Tethering to stability is downright sexy. Because many of our upbringings have included levels of some dysfunctionality we’re not guaranteed an auto-pilot of boundaries. Forming a connection around protective assurance was not exactly a card-carrying given in my family. To be positively fair, my youth was immensely picturesque in its beauty, travels, home offering, and lack of the picket fence independence for this homegrown hippie-child who swung from a lot of trees. As with many parents, there was the additional drinking and arguing. Mostly, what was lacking is the same I find continually creeping into conversations I share about broken relationships issues ~ a missing bond of trusted shelter. Anchoring acceptable austerity allows ample prosperity. Without the safe space to live, speak, discuss, and just be with our feelings and thoughts openly, genuinely, we’re often crafting poor habits that are supporting the defeats we then repeat.
You get what you tolerate. ~Dr. Henry Cloud
Sometimes restraint is the winning medium. It can appear ironic that “no” gets you farther in life. Notably in any universal context where the availability for accepting things is shoved at you through online to in-person extremes. My bleeding heart just wants everyone to be happy. Honestly, the amount of my lifetime I’ve spent catering to making sure others were feeling good, settled, out of harm’s way, lavished in riches I couldn’t partake is kind of silly in hindsight. Amusing merely that my affinity for selflessness brought me to pouring gobs of these ponderings onto journals or laptops to wind unto today. If I had my idealistic agency, we’d all be roaming a bit more clothing optionally released, working from playgrounds between serious means supporting our neighbors to other countries as readily as we brush our teeth, rush in traffic, drink coffee or eat cheese. Alas, you (likely laughing) souls, I’m not the woman in charge of your divinity. Loosening my attention on others before myself has been a cardinal ruling.

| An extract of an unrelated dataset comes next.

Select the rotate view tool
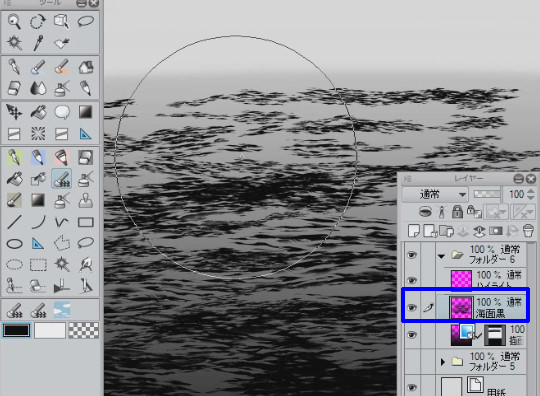The height and width of the screenshot is (396, 540). click(38, 22)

There is a comforting sobriety in security. Dropping into a practice of calling out situations through communicating has remained a personal testing near-weekly, if not daily. I’ve traditionally sucked at confrontation. However, living has a weird wieldy access for gifting the entrance of your refusals if you’ve leaned too heavily upon a string of “yes” to everything. What is right for me or you is definitely up to our sense of being to determine, then dictate. Where we often get stuck is in prescribing the command for our defense. ‘Safety-first’ seems it arrived on the scene as a British slogan as far back as 1873 (though said to be snagged from U.S. Railroads). Though, the United States Steel Corporation coined the familiar term in 1912. While its modern application has crossed from quality to sex-safety (i.e. wearing a condom). This phrase referencing the importance of safety at all should be assigned the weight of The Beatles if you ask me. Nothing bears doing absent of safeguarding.
Patterning is as squeamish as aiming to keep jello easily in between your fingers. It’s a picky, fussy mess if we’re wishing to alter its meticulous meddling for more beneficial results. Yet, we are largely the designer of how things will turn out for ourselves. Therefore, acute awareness maintains our driver’s seat. When we experience confusion to disruption of any consideration from friends to strangers or whatever arc bridging, I urge you to take charge to set the perimeters straight for your needs. Different circumstances may be cause for safety in numbers versus instances that our solo going is the saving stride. It will always be wiser to have people to leave us alone than to have to fend off manipulative, controlling, acerbic or predatory behaviors. As we avow our ability to understand and never undermine our own certainty, we’re building our custody of preservation. Limits actually conserve our limitless sensations.
The sanity of what is truly safe for each of us is our sanctity. I’ve reignited my perception of faith through the simplicity of not answering a message all the way to a sincerely in-depth explanation. There’s a compulsion I have to complete liaison streams. An oddly hard-won lesson for me is not replying according to anyone reaching out to me. Lately, I’ve had a few male friends coming strongly at me via texting. From vitriolic lashing to calling me “babe” when you scarcely know me intimately is scary. An etiquette of peace-maintenance can sorely screw with your manner of refuge. Thankfully, in this case, both are multiple oceans away from me. Monitoring their impact on my sensitivity is my barometer for deeming the safety of return responses (or not). Separation from aberration supports healing thinking. Harmony is not restricted to bringing beauty to the ears, as its expansion involves emotional leeway. Halting is healthy. Relief is in molding best anchoring allies.
May your self-FULL serenity direct your days safely.